◆ **Your instructions**: Report each line of the data that has "dining" somewhere in it.

◆ **Supplied entries**:

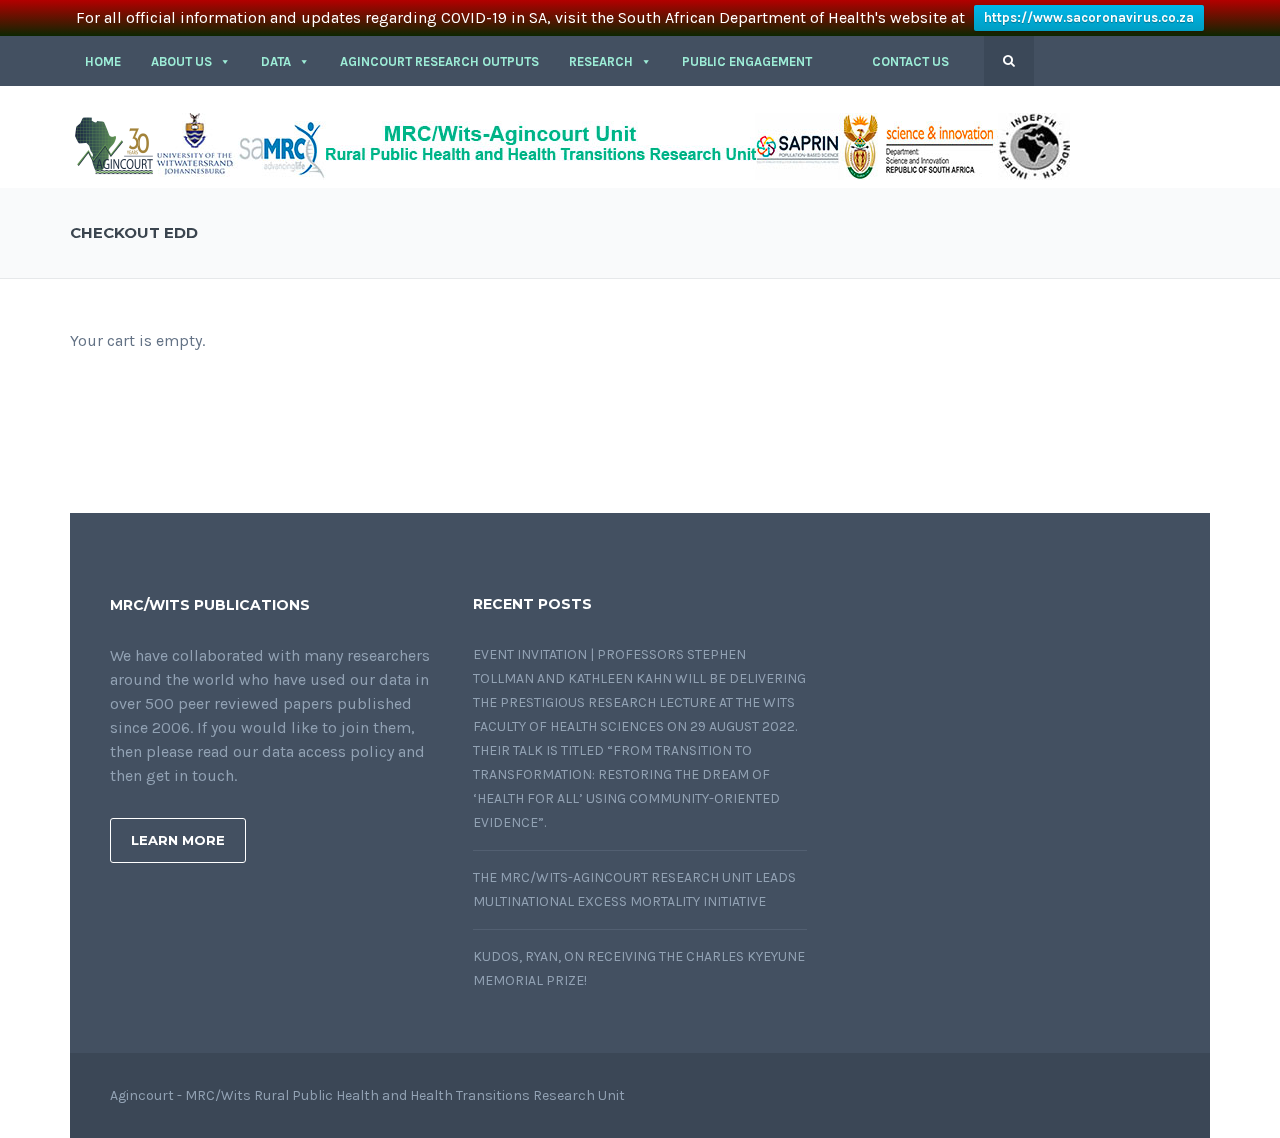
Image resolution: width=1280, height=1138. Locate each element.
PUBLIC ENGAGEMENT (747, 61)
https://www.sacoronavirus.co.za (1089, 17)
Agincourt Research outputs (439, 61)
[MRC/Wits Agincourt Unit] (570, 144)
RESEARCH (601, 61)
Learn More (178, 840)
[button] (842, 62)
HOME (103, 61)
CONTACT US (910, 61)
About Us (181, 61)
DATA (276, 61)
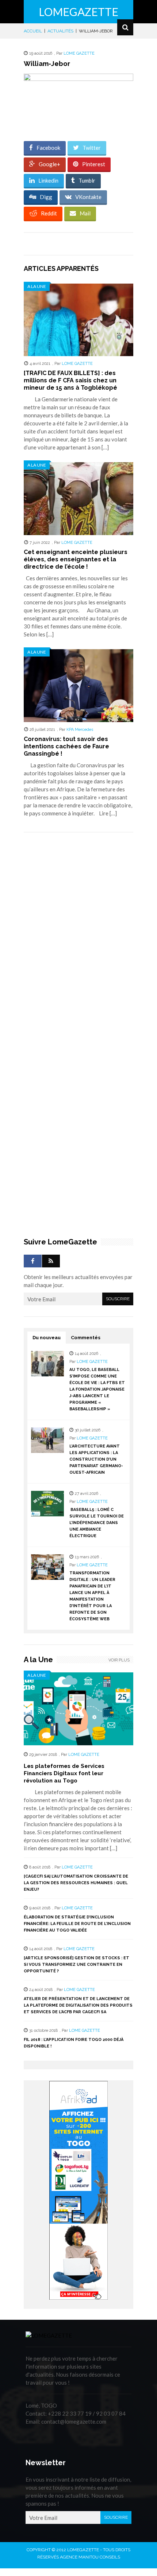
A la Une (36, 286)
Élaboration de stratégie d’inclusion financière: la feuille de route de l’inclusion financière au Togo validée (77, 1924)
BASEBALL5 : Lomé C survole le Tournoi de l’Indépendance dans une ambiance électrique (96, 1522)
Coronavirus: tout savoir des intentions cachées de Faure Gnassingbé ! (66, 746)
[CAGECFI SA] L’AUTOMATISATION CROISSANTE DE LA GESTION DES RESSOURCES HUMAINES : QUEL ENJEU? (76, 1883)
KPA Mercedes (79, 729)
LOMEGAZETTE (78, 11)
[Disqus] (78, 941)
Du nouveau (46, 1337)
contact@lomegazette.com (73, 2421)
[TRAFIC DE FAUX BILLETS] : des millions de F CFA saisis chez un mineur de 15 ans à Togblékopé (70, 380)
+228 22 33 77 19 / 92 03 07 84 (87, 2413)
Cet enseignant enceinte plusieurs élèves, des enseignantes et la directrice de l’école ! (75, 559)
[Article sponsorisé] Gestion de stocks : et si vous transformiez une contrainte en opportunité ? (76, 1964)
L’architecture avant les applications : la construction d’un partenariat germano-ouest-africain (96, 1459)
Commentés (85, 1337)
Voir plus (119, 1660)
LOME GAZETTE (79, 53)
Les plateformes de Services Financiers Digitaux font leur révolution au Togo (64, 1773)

...

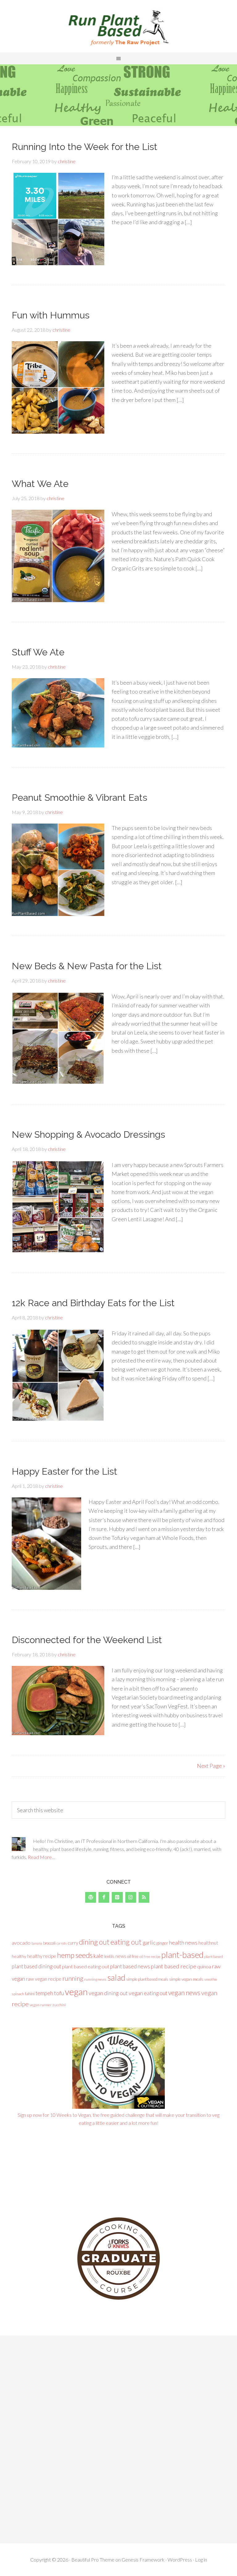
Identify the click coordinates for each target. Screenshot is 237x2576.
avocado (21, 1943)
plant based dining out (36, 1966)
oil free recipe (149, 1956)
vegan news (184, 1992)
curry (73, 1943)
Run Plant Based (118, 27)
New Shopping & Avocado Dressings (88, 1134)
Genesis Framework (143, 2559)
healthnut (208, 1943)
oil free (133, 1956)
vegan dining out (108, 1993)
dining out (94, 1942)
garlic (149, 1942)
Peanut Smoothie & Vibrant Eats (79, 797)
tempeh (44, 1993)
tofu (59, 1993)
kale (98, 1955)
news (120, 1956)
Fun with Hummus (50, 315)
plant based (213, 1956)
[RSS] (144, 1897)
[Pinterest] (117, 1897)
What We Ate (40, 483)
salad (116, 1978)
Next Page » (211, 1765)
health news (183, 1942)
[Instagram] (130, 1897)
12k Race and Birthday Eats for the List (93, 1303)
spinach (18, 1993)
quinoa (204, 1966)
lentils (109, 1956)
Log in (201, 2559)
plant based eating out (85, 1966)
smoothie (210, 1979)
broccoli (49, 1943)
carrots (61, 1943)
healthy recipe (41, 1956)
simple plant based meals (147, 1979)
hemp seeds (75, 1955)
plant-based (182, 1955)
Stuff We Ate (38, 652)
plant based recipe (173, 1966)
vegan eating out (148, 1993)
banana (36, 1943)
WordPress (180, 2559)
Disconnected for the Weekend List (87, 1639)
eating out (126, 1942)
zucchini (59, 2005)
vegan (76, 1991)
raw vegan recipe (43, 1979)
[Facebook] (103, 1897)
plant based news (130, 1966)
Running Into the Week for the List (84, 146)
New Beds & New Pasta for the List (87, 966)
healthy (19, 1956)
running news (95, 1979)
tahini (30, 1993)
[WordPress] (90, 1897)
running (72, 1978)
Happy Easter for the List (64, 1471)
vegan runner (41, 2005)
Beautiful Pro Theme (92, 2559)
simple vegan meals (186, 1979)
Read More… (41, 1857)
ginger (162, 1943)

--

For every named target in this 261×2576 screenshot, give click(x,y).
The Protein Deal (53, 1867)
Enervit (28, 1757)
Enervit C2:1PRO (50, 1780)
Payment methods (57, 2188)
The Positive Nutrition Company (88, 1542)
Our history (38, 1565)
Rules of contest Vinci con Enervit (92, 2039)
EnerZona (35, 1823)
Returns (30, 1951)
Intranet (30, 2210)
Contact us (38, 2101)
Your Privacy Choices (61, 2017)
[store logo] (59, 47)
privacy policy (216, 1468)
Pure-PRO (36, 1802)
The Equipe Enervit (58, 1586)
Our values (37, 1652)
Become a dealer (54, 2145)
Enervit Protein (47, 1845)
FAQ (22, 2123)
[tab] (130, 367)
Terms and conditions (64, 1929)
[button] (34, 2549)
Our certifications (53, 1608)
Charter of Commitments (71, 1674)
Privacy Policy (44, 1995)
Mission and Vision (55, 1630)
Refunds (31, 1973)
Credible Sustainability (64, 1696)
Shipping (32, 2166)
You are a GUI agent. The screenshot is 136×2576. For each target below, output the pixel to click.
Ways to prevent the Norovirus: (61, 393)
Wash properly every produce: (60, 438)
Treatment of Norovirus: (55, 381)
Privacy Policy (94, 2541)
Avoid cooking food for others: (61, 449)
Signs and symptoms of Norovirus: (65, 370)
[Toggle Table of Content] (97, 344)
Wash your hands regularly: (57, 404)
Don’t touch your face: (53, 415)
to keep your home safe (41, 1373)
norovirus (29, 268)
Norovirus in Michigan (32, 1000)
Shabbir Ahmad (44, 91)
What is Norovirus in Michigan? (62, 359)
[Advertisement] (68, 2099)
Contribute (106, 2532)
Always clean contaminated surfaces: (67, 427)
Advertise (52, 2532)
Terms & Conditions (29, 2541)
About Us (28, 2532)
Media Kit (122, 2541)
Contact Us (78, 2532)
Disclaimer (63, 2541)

◆ **Completed exercise**:
plant based dining out (36, 1966)
vegan dining out (108, 1993)
dining out (94, 1942)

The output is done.